[Dataset content — start]
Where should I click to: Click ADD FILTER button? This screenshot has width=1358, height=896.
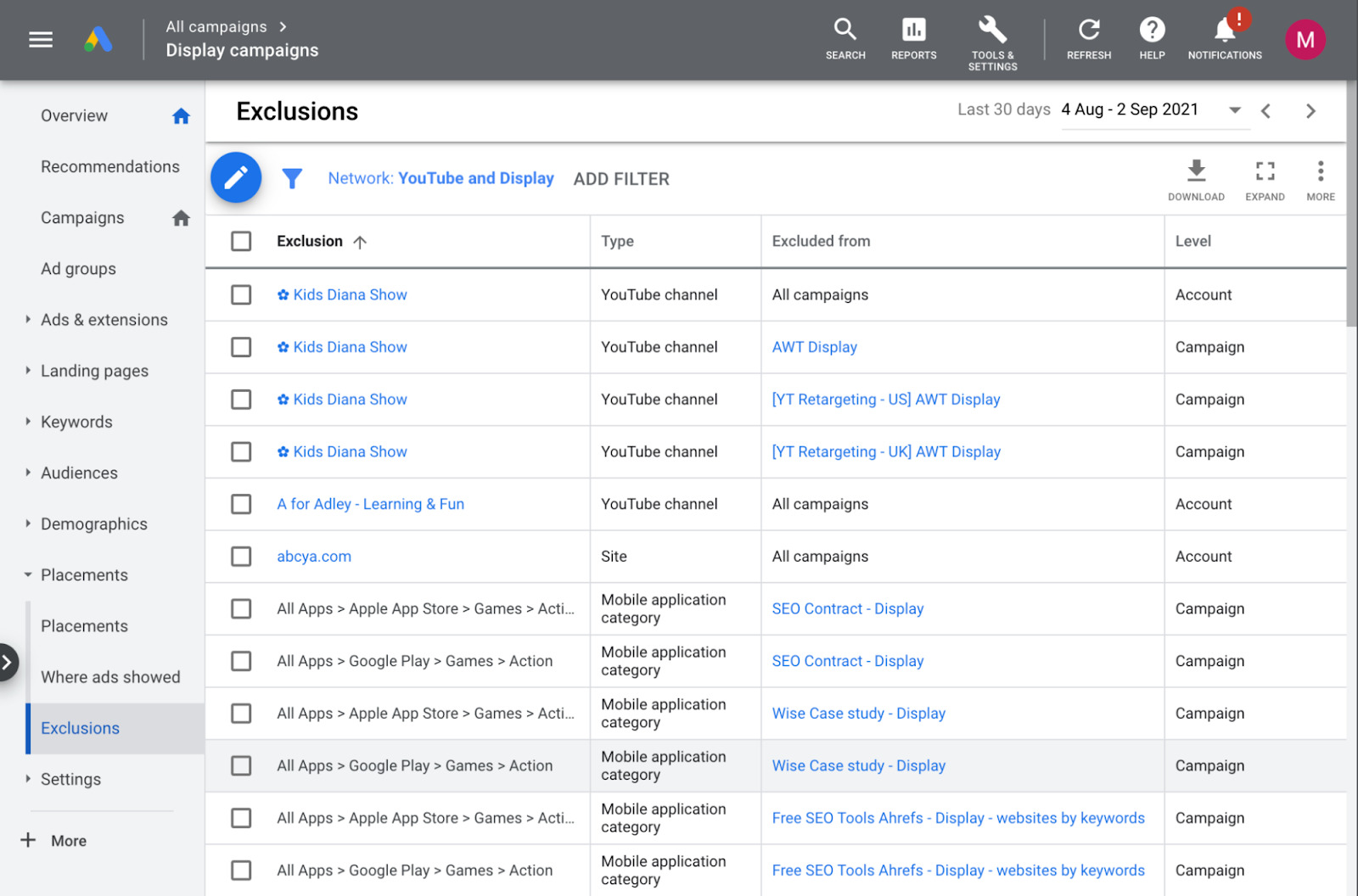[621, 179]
[Dataset content — finish]
[Dataset content — start]
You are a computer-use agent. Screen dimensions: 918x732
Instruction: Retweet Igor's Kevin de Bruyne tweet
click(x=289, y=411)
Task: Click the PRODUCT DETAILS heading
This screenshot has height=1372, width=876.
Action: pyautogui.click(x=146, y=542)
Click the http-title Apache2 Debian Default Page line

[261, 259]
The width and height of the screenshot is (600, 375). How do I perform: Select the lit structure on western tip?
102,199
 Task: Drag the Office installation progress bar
[Dataset content — finish]
[Dataset content — start]
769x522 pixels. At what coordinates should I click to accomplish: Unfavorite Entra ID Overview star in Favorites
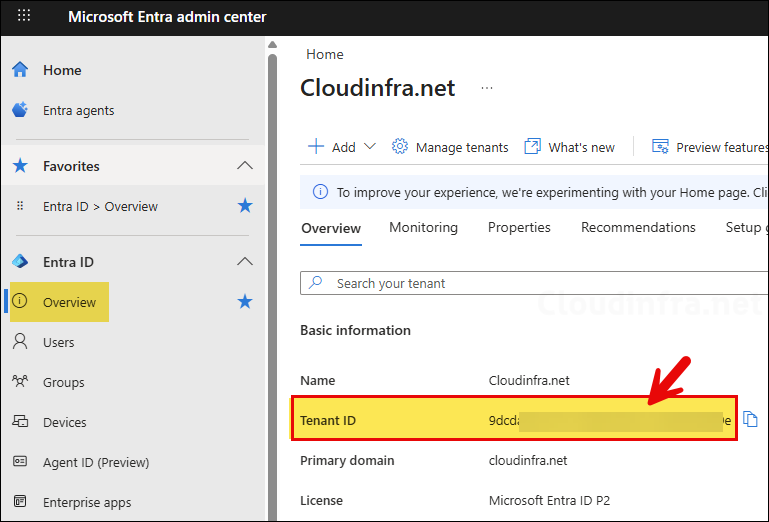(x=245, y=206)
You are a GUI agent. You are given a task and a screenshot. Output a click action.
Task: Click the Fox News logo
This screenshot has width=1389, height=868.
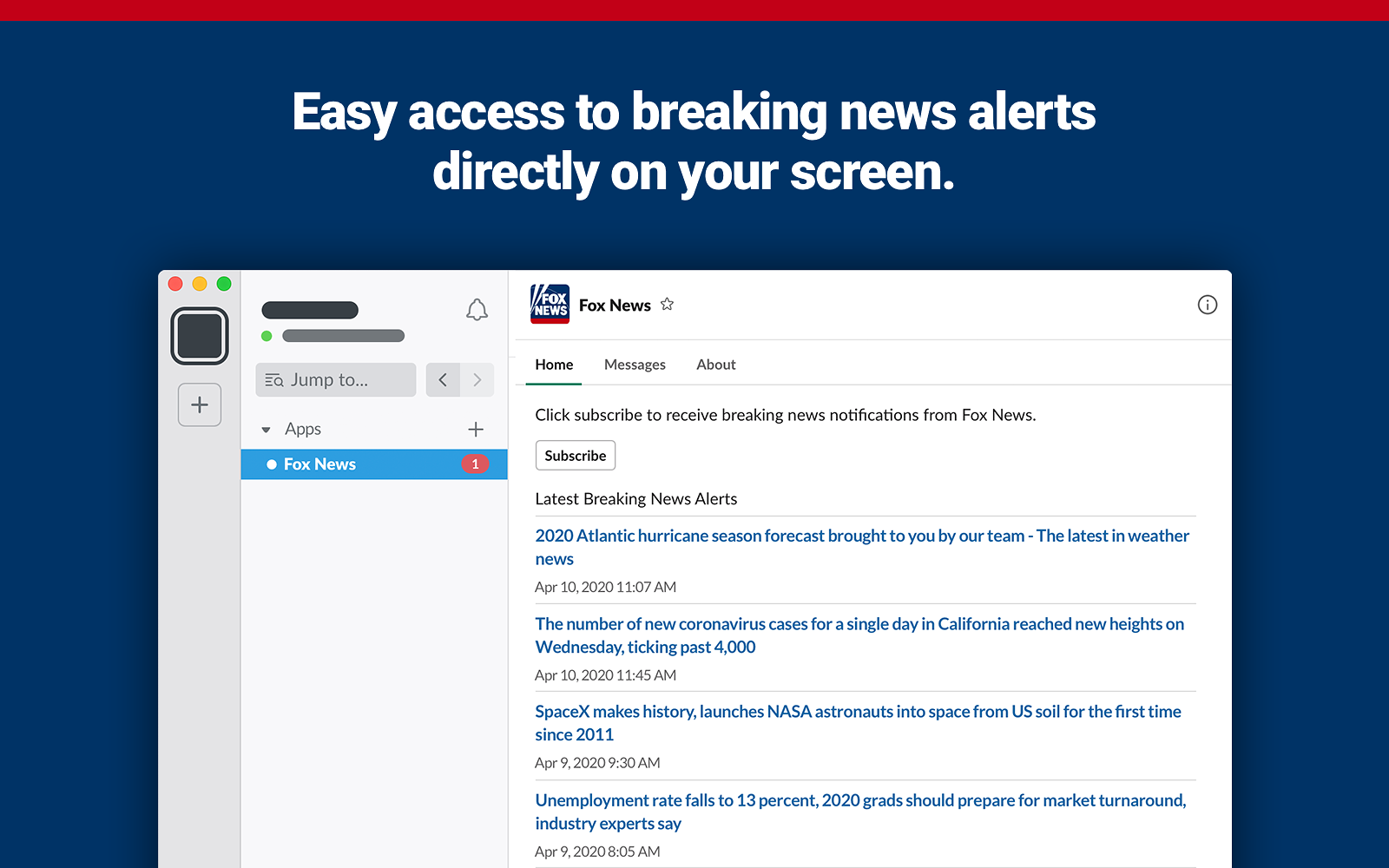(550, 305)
[Dataset content — finish]
■ **Your goal**:
Tally the lines of the material in which the string "agent" appears. Give the tally and nothing else.

■ **Task response**:
2